Andrews v. Willrich

29 P.3d 880, 200 Ariz. 533, 354 Ariz. Adv. Rep. 17, 2001 Ariz. App. LEXIS 117
CourtCourt of Appeals of Arizona
DecidedAugust 16, 2001
Docket1 CA-SA 01-0072, 1 CA-SA 01-0109
StatusPublished
Cited by12 cases

This text of 29 P.3d 880 (Andrews v. Willrich) is published on Counsel Stack Legal Research, covering Court of Appeals of Arizona primary law. Counsel Stack provides free access to over 12 million legal documents including statutes, case law, regulations, and constitutions.

Bluebook
Andrews v. Willrich, 29 P.3d 880, 200 Ariz. 533, 354 Ariz. Adv. Rep. 17, 2001 Ariz. App. LEXIS 117 (Ark. Ct. App. 2001).

Opinion

OPINION

TIMMER, Judge.

¶ 1 In 1996, Arizona voters passed Proposition 102, the Juvenile Justice Initiative, repealing part of the Arizona Constitution and adopting new provisions relating to the courts’ jurisdiction over juveniles who commit crimes. In the wake of these constitutional changes, the legislature enacted Arizona Revised Statutes (“A.R.S.”) §§ 8-302(B) (1999) and 13-501(B) (Supp.2000), which vest exclusive authority in the prosecutor to determine whether juveniles in specified circumstances will be tried as adults.

¶2 In these consolidated special actions, we are asked to decide whether §§ 8-302(B) and 13-501(B) violate the separation of powers doctrine and petitioners’ due process rights guaranteed by the state and federal constitutions. We hold that the statutes do *535 not violate these constitutional tenets and therefore deny relief to petitioners.

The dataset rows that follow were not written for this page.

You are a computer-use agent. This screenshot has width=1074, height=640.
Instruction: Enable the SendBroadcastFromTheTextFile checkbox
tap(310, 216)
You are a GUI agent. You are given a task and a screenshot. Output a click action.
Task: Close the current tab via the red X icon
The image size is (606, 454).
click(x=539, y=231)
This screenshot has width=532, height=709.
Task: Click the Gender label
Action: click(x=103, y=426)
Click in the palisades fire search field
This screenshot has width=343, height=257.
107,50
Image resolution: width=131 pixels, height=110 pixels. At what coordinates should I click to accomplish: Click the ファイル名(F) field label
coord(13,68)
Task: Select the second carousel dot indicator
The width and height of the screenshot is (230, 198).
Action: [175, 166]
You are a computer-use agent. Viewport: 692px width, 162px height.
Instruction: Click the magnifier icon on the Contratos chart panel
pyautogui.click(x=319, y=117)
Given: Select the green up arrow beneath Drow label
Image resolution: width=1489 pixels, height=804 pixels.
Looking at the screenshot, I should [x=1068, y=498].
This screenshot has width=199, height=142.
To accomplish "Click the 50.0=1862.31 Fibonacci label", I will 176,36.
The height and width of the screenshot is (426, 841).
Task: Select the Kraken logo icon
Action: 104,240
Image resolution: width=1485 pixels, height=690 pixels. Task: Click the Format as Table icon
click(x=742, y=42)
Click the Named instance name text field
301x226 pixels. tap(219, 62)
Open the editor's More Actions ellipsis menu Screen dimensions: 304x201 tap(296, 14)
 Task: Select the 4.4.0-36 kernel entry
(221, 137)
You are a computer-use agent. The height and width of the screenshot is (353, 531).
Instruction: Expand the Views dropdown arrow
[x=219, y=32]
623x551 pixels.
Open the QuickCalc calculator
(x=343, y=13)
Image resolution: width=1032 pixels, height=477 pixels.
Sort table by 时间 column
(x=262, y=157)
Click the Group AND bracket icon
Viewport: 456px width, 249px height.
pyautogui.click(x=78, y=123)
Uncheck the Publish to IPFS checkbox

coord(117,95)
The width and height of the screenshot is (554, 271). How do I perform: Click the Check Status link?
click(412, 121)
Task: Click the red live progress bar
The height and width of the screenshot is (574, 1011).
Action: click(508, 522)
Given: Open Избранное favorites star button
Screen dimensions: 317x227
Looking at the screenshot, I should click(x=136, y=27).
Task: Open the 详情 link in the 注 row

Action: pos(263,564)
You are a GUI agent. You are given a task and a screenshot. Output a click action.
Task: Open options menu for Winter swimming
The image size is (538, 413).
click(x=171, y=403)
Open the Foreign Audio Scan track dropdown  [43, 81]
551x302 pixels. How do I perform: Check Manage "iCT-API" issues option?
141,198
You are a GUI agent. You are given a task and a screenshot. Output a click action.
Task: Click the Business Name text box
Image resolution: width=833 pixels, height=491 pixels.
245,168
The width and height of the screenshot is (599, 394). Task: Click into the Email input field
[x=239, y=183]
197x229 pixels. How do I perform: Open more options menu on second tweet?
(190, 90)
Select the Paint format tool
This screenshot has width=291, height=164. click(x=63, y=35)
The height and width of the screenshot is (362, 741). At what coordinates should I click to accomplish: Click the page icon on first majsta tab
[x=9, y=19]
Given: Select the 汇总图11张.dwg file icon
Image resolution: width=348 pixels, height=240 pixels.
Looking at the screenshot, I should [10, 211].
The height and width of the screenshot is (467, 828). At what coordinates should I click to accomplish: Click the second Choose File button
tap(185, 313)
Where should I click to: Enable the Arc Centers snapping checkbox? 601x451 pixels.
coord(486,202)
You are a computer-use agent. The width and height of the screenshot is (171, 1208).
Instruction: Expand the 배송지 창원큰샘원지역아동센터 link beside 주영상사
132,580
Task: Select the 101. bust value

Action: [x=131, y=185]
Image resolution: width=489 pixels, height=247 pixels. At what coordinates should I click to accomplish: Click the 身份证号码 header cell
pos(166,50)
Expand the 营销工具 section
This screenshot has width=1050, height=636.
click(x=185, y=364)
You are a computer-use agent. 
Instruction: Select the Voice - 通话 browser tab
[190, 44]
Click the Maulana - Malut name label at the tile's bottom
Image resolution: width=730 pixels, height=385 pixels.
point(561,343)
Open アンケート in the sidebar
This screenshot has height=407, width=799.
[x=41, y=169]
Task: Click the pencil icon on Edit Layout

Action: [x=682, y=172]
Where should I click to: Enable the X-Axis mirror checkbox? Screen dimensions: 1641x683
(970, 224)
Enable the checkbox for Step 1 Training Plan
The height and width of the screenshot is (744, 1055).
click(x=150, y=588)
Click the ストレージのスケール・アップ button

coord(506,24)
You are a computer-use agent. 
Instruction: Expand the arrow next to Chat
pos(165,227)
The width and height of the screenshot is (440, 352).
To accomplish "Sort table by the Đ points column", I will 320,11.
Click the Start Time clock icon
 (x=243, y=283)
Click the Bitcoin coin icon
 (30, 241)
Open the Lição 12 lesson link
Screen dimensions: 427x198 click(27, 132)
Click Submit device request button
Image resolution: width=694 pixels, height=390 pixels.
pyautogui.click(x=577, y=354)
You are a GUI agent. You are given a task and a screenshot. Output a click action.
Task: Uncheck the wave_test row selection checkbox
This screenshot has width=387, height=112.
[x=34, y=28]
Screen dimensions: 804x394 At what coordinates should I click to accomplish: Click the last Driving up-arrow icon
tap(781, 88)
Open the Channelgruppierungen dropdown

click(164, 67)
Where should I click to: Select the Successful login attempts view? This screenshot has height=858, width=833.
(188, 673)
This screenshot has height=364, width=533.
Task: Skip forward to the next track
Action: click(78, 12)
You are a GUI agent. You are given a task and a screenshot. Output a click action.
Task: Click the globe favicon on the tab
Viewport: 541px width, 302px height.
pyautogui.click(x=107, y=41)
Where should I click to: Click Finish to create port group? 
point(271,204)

SPECIAL ACTION JURISDICTION

¶ 3 We accept jurisdiction over these special actions because there is no equally plain, speedy or adequate remedy by appeal. Ariz. R.P. Spec. Act. 1; Nalbandian v. Superior Court, 163 Ariz. 126, 130, 786 P.2d 977, 981 (App.1989) (normal method of review for criminal interlocutory order is special action). Additionally, petitioners raise constitutional issues, of first impression and statewide importance. Martin v. Reinstein, 195 Ariz. 293, 300-01, ¶ 10, 987 P.2d 779, 786-87 (App.1999).

BACKGROUND

¶ 4 The Maricopa County Attorney charged fifteen-year-old Shea Owen Andrews with two counts of sexual conduct with a minor, in violation of A.R.S. § 13-1405 (2001), and four counts of child molestation, in violation of A.R.S. § 13-1410 (2001), all class 2 felonies and dangerous crimes against children. In an unrelated proceeding, the county attorney charged sixteen-year-old Justin Daniel Beltran with one count of burglary in the second degree, a class 3 felony, in violation of A.R.S. § 13-1507 (2001). Exercising its discretion, the county attorney filed these charges directly against the petitioners without first filing delinquency petitions in juvenile court. See A.R.S. § 13-501(B) (county attorney may bring criminal prosecution against a juvenile in same manner as adult if juvenile is at least fourteen years of age and accused of committing certain enumerated offenses).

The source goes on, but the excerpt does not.